Um die geht es – in einem weniger philosophischen Zusammenhang – auch in den Texten von Scar, der am Freitagabend mit seinem Produzenten Camufingo auf der kleineren der beiden Freiluft-Bühnen rappte. Die Aussage ist bei ihm kaum verschlüsselt, dafür eingängig und zum Mitwippen: „Hass“ etwa prangert die Zumutungen des geregelten Alltags an, in dem alle Träume längst ausgeträumt sind. Ganz so schlimm sieht die Künstlerrealität in Potsdam dann doch nicht aus: „Die Hip-Hop-Szene hier ist in den letzten zwei Jahren zusammengewachsen, das liegt vor allem daran, dass wir alle älter geworden sind“, sagt Camufingo. Mehr Reife also gleich mehr Solidarität?

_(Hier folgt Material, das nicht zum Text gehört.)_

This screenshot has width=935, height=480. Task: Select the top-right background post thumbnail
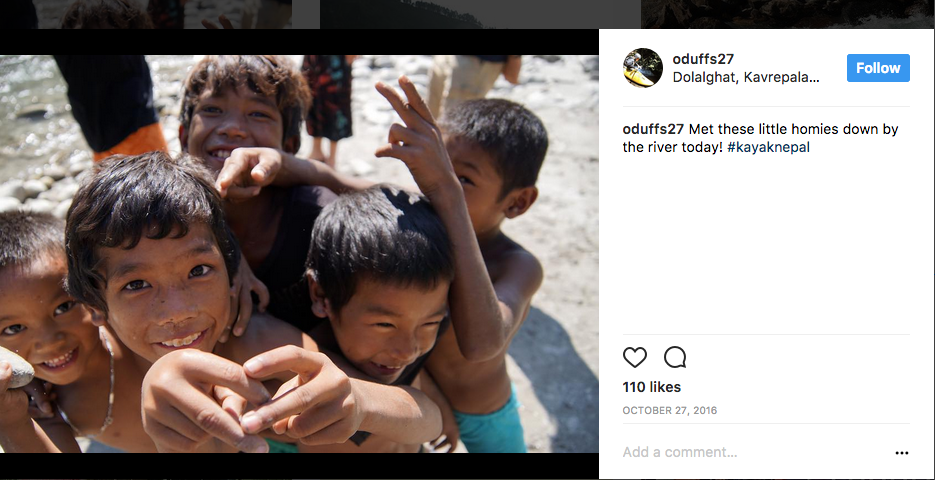click(x=788, y=13)
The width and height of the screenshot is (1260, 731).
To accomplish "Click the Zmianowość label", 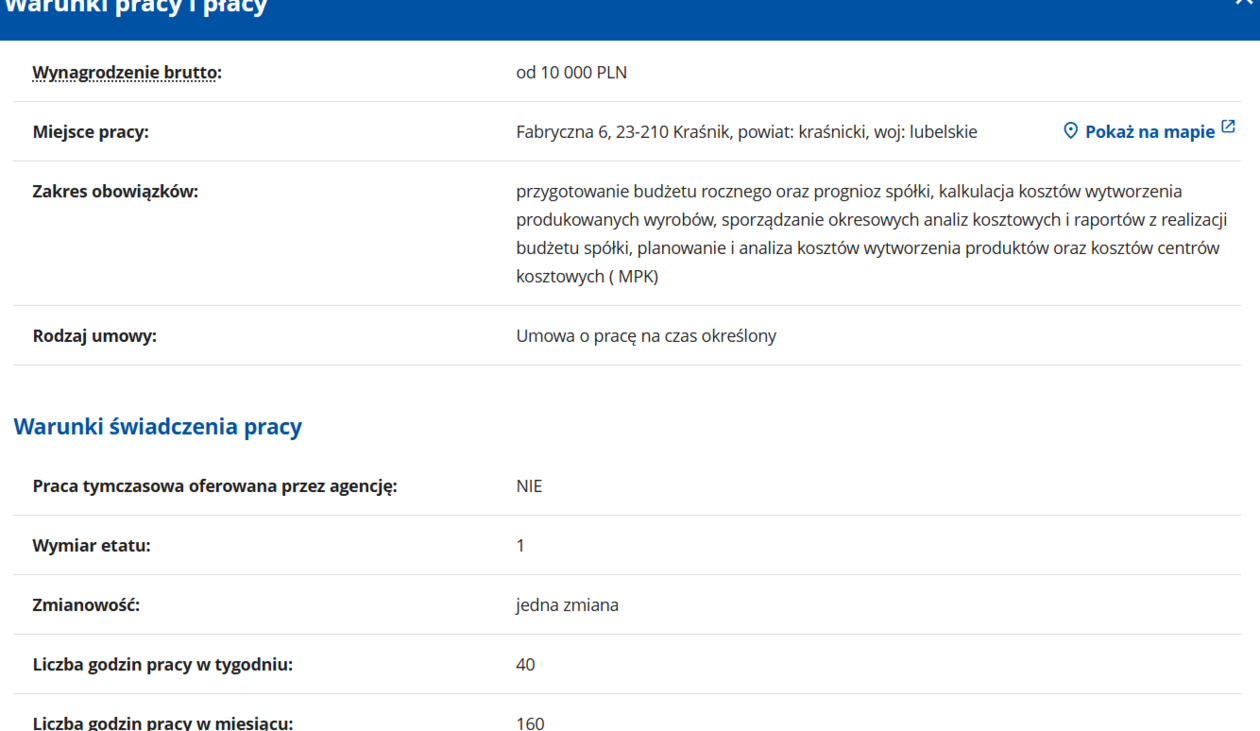I will (x=86, y=605).
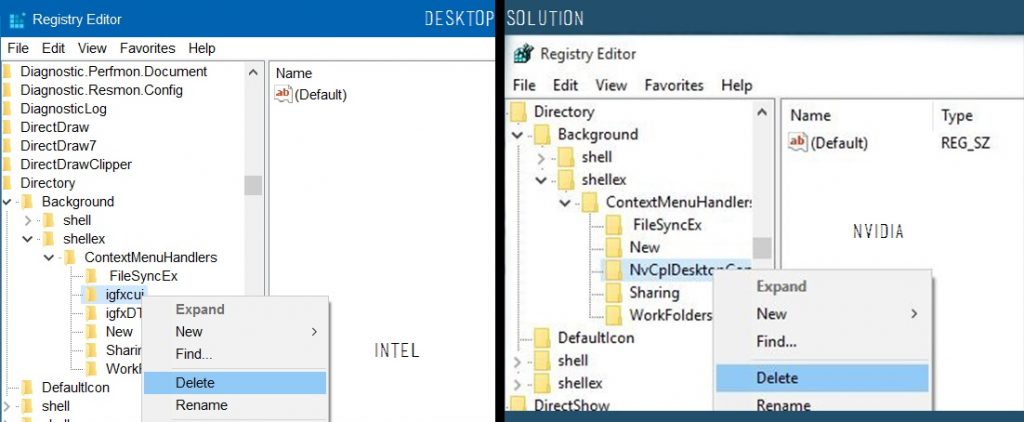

Das „Archiv“ hatte seinen eigenen Stand auf dem Festivalgelände, allerdings etwas abseits und ohne eigene Bands. Das klassische „Archiv“-Publikum ist eben älter als die Freiland-Gänger, auch musikalisch liegen beide mindestens eine Generation auseinander. Am Ende geht es natürlich auch darum, wer Geld von der Stadt bekommt und wer nicht – das Freiland gilt beim Archiv da schon ein bisschen als Hätschelkind. So richtig zugehörig schienen sich die Archiv-Vertreter dann beim Sub’n-Youth- Festival auch nicht zu fühlen. Beim Schnaps kam man dann aber doch zusammen: Die „Mexikaner“ zum Solipreis von einem Euro fanden auch beim jungen Publikum Absatz.